Michael Hirtenstein v. Hill Dickinson
Now, in Hirtenstein, the court has approved the traditional meaning given to the words. The case followed the purchase of a luxury yacht that suffered a major engine breakdown only an hour after delivery to her buyer. The sale, on an amended MYBA form, was on terms that she was sold “as is where is”, save for certain specific warranties.
In his ruling, the judge voiced a completely contrary view to that contained in Union Power, commenting: “I would regard [the relevant] phrase as self-explanatory. It clearly signified that the buyer would acquire the yacht in whatever condition the boat was at the time of purchase with no right to complain subsequently if the boat should turn out to have any defect”.
He also dismissed the suggestion put forward in Union Power that the words “as is” did not exclude implied terms but merely excluded a right of rejection, commenting that “Drawing such a distinction between the right to reject and the right to damages and treating the words ‘as is’ as excluding the former but not the latter seems to me most unlikely to reflect the expectations of ordinary business people …”.
It should be noted, however, that the approach in consumer contracts is different to that followed by the courts in business-to-business contracts, because of the heavily regulated nature of consumer protection law.
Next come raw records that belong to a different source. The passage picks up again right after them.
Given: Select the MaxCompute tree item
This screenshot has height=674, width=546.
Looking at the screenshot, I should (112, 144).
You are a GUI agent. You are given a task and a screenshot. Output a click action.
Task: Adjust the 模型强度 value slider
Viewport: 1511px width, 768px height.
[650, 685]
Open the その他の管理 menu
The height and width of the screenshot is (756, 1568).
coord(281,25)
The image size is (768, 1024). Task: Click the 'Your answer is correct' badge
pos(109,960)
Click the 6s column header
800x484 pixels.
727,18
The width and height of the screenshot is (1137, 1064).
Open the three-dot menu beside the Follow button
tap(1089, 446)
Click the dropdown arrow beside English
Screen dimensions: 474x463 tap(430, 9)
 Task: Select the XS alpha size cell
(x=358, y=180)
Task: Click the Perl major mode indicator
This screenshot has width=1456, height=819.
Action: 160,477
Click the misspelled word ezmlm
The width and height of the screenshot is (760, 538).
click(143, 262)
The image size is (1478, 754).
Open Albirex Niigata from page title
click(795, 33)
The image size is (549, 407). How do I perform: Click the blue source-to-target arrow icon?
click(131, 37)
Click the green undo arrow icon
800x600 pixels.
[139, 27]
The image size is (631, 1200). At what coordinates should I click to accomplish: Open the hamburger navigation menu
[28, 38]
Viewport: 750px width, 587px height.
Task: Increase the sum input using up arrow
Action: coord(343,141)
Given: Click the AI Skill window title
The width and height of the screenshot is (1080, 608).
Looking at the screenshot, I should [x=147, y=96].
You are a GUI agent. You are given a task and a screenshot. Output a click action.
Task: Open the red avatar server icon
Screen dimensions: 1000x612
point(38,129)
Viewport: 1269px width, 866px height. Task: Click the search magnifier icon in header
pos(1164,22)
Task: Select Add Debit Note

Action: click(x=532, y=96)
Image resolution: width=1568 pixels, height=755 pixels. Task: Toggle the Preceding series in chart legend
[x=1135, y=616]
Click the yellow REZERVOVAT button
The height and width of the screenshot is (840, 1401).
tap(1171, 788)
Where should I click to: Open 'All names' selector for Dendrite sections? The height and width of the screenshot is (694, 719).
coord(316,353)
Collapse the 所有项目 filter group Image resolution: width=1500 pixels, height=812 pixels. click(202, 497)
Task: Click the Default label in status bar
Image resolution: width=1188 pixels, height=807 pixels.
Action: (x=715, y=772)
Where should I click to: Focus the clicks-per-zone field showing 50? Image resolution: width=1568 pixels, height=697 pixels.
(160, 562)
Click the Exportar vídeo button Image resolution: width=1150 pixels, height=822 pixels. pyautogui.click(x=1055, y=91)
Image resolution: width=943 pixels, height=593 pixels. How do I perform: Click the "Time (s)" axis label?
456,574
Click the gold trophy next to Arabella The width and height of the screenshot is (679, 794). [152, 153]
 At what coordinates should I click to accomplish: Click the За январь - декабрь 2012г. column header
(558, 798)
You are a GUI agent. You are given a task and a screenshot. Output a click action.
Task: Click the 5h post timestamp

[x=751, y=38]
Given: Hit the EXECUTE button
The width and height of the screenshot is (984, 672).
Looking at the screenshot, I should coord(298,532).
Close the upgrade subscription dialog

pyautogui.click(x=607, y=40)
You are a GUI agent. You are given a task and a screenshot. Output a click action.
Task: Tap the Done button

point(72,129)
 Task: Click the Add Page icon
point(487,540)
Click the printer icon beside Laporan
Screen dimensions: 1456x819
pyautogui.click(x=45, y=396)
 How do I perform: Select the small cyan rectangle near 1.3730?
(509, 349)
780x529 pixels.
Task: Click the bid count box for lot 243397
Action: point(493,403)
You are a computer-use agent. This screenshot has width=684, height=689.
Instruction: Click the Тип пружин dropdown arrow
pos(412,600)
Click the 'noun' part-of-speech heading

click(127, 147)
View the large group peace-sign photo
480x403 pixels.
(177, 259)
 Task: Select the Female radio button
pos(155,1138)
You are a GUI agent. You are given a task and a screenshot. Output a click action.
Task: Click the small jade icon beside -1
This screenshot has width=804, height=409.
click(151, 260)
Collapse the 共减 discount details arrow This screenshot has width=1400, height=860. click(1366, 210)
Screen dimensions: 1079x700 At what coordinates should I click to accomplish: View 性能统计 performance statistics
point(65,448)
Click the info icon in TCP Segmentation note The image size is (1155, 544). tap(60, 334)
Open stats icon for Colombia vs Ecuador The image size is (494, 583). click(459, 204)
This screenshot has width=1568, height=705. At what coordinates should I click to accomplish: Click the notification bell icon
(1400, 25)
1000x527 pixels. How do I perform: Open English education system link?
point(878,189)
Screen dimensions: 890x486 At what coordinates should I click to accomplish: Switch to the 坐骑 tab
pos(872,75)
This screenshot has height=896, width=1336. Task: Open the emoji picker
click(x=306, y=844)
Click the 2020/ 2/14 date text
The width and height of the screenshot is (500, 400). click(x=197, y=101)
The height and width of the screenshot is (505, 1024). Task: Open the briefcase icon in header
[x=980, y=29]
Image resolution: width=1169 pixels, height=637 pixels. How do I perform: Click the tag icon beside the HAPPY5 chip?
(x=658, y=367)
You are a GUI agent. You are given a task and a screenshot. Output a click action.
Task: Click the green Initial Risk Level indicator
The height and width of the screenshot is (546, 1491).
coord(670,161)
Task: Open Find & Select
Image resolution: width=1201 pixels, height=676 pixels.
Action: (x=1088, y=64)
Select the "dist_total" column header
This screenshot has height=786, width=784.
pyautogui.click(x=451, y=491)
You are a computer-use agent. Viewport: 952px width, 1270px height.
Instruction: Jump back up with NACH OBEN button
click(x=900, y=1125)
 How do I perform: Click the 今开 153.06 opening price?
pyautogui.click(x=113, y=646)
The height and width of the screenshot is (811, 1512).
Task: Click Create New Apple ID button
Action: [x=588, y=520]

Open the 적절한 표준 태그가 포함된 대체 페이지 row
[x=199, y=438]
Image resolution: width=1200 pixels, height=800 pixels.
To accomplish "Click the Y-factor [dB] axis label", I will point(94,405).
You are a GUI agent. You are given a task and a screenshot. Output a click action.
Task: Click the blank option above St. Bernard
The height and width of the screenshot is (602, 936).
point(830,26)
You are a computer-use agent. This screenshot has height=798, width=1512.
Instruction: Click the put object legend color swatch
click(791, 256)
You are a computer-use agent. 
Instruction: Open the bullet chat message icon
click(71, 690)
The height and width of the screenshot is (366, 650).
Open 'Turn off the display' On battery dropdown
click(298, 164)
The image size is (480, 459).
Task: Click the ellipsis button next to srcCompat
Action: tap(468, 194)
Under the Unfair Contract Terms Act 1977 in consumer contracts, the exclusion of certain implied terms (for example, section 14 of the SGA) will not be enforceable.
An exclusion in a contract not entered into in the course of business that leaves a buyer with no effective remedy therefore is far less likely to be found by a court to be reasonable.
Hirtenstein, therefore, supports the view that the terms “as is” or “as is where is” are inconsistent with there being any further right of recovery of losses in respect of the condition of the goods; they prevent the incorporation of implied warranties under the Sale of Goods Act. That said, Union Power is still authority for the proposition that the words “as she was” in clause 11 of the Norwegian Sale Form 1993 are not the same as “as is where is” and do not exclude the Sale of Goods Act implied terms. Therefore, anyone selling a vessel or a yacht on that form should include a specific term excluding statutory or other implied terms, such as is found in the Norwegian Sale Form 2012 and the usual amendment to the MYBA form.
As to the MYBA, clause 34 (Exclusions) excludes “…every representation, condition, warranty or other undertaking whether expressly or implied by statute…” and therefore provides the seller with protection from implied terms. It is worth noting, however, that the ‘entire agreement’ clause, which is at clause 36, states “This Agreement … constitutes the entire Agreement between the Seller and the Buyer and it is agreed and understood that no other duties, obligations, liabilities or warranties implied otherwise…”. The clause, unlike Clause 34, does not refer to “conditions”. Given the discrepancy between the two clauses, and to avoid any arguments concerning their interpretation, we suggest amending Clause 36 either to delete the words appearing after “the Buyer”, or alternatively to include the word “condition”.
It would also usually be good practice to include a clear express exclusion of implied terms and warranties in any contract that is intended to be on truly “as is where is” terms.